There’s an interesting story in the news about my hometown of Fort Collins, and how its growing craft beer scene is threatened by intellectual property disputes.
The microbrew industry is booming across the US, and the proliferation of so many small competitors means brewers often independently develop similar ideas. In particular, “naming overlaps are increasing as more and more brewers tap into a limited language set for their beer and brewery names.” This has led to a sharp increase in the amount of IP litigation between craft breweries, especially over trademarks, which are relatively cheap and easy to register.
For example, the article linked above discusses the case of the Lombardi brothers, who were recently sent a cease and desist letter claiming that the name of their brewery, Zwei Brüder, infringes on the trademark of a Chicago-based firm. ““We could have taken them to court,” said Kirk Lombardi. “But really we would have had to invest a lot of money in a legal fight that could have been used in more positive places.””
Given the costs involved, it’s easy to see how large, established competitors use the threat of litigation against their smaller rivals. Even without a court battle, the expense of a name change can be crippling to a small business with few resources. In fact, the Lombardi brothers expect to spend “$5,000 to $10,000 in changing the company’s name instead, including all signage, glassware, Web content and promotional materials”—and those costs are on the cheap side.
But there’s more to IP litigation than the problem of big firms smothering little ones. One point I like to stress with my students is that these laws aren’t just used by industry giants like Apple, but by many smaller competitors as well. This is because, in general, regulation encourages firms of all sizes to look to government for a competitive edge. That’s exactly what’s happening in the craft beer industry, where brewers seem to be turning increasingly to non-market forms of competition.

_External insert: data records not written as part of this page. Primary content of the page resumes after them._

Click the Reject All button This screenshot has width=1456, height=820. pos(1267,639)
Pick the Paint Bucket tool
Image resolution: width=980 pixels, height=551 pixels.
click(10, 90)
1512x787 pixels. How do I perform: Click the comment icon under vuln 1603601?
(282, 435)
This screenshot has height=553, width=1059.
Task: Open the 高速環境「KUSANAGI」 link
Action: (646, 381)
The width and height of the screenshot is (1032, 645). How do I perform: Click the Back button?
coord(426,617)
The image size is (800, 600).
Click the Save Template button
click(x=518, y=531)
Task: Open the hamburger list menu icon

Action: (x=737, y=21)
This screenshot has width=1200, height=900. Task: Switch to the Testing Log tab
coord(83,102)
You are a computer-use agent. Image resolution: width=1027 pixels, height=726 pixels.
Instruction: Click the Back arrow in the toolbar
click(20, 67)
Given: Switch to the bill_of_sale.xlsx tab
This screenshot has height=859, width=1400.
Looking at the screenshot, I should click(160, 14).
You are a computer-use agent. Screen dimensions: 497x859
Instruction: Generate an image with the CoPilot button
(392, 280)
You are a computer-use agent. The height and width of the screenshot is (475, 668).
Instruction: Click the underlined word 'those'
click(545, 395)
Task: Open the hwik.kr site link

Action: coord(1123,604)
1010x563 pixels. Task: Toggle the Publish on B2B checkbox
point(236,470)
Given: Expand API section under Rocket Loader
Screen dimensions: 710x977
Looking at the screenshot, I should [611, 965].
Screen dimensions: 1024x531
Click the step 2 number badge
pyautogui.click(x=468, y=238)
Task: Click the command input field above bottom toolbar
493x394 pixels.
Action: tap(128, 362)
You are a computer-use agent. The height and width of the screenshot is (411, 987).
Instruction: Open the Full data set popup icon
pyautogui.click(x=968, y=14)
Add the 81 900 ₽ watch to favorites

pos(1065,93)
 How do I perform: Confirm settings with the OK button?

Of course, the breweries doing the litigating defend their actions on the ground that beers or breweries with similar names would be too confusing for consumers. Oh the horror. The danger of mistakenly ordering the wrong beer apparently justifies using government to extract rents from producers while forcing them to discontinue offering valuable products to consumers.
The litigious turn of the microbrew industry is unfortunate, especially given that so many of these small companies are built on the claim that they refuse to imitate the policies of the enormous corporate breweries. It’s sad (or maybe, telling) that an industry that prides itself on promoting eco-friendly production, sustainable growth, and ethical business practices apparently turns so easily to the use of force to capture brand recognition and profits.